2415: Arctic Network
描述
The Department of National Defence (DND) wishes to connect several northern outposts by a wireless network. Two different communication technologies are to be used in establishing the network: every outpost will have a radio transceiver and some outposts will in addition have a satellite channel.
Any two outposts with a satellite channel can communicate via the satellite, regardless of their location. Otherwise, two outposts can communicate by radio only if the distance between them does not exceed D, which depends of the power of the transceivers. Higher power yields higher D but costs more. Due to purchasing and maintenance considerations, the transceivers at the outposts must be identical; that is, the value of D is the same for every pair of outposts.
Your job is to determine the minimum D required for the transceivers. There must be at least one communication path (direct or indirect) between every pair of outposts.

● ● ● ● ●

Problems ::
- A) Translate this sentence from the Arctic Network problem into Spanish: "Any two outposts with a satellite channel can communicate via the satellite, regardless of their location."
- B) Summarize the Arctic Network problem in two sentences.

Data supplied ::
● ● ● ● ●

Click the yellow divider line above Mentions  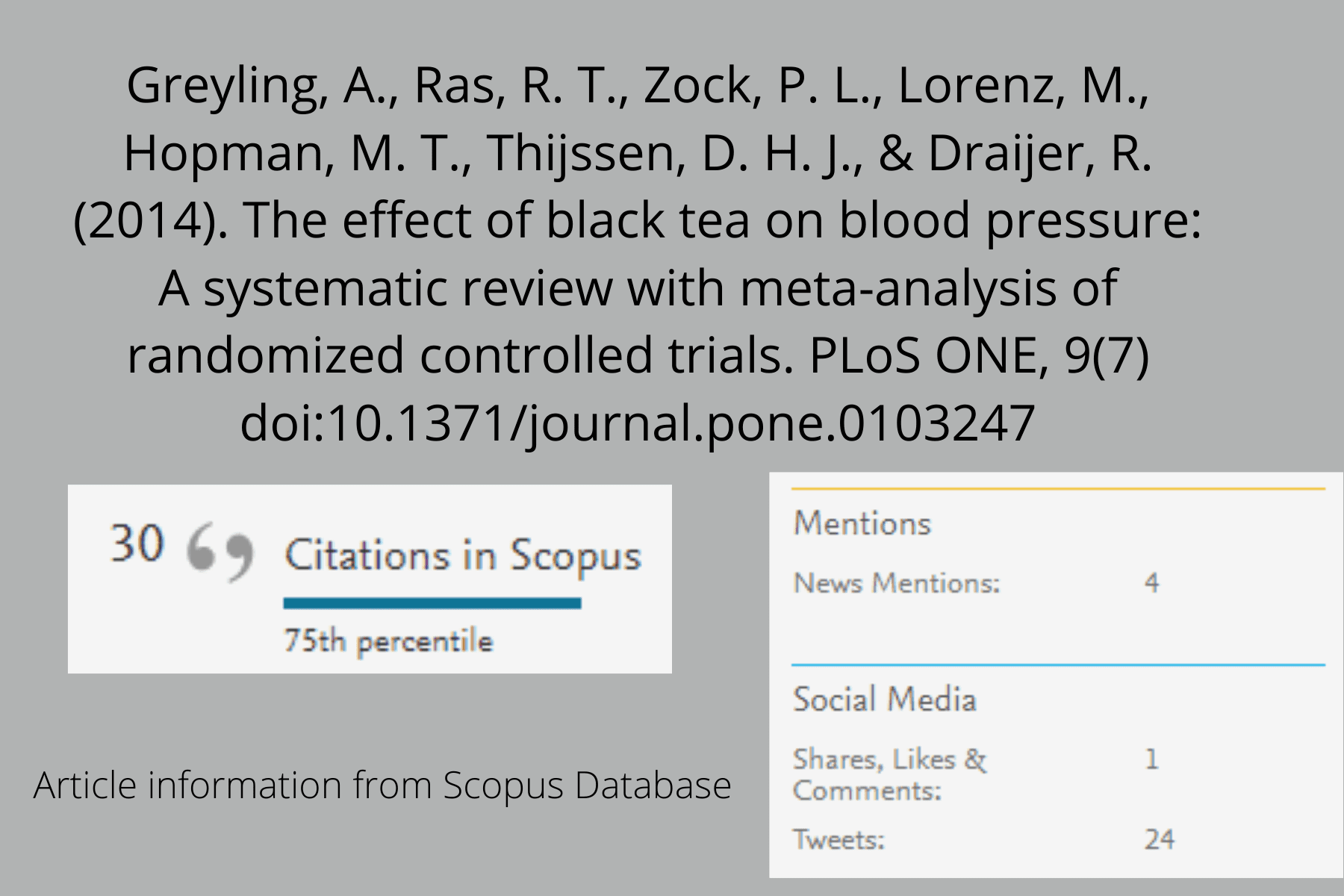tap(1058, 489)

● ● ● ● ●

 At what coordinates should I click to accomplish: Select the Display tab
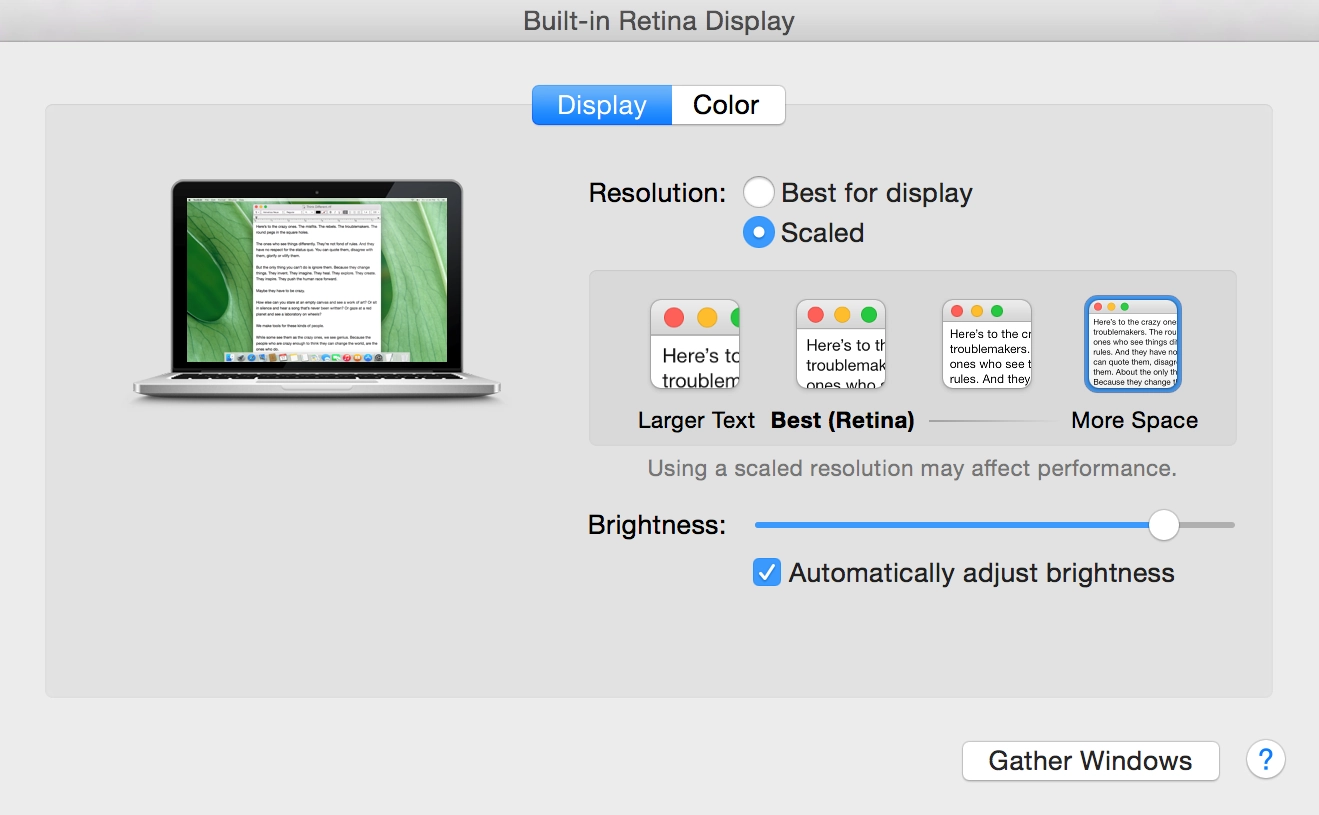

● ● ● ● ●

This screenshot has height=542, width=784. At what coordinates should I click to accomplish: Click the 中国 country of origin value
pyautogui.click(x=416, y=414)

● ● ● ● ●

Solution set ::
- A) Dos puestos de avanzada cualesquiera que tengan un canal satelital pueden comunicarse a través del satélite, independientemente de su ubicación.

- B) The Department of National Defence wants to link several northern outposts by a wireless network in which every outpost has a radio transceiver and some also have a satellite channel, so any two outposts with satellite channels can communicate via the satellite regardless of location. Other pairs communicate by radio only if they are no more than a distance D apart, where D is the same for all the identical transceivers, and the goal is to find the minimum D that leaves at least one direct or indirect communication path between every pair of outposts.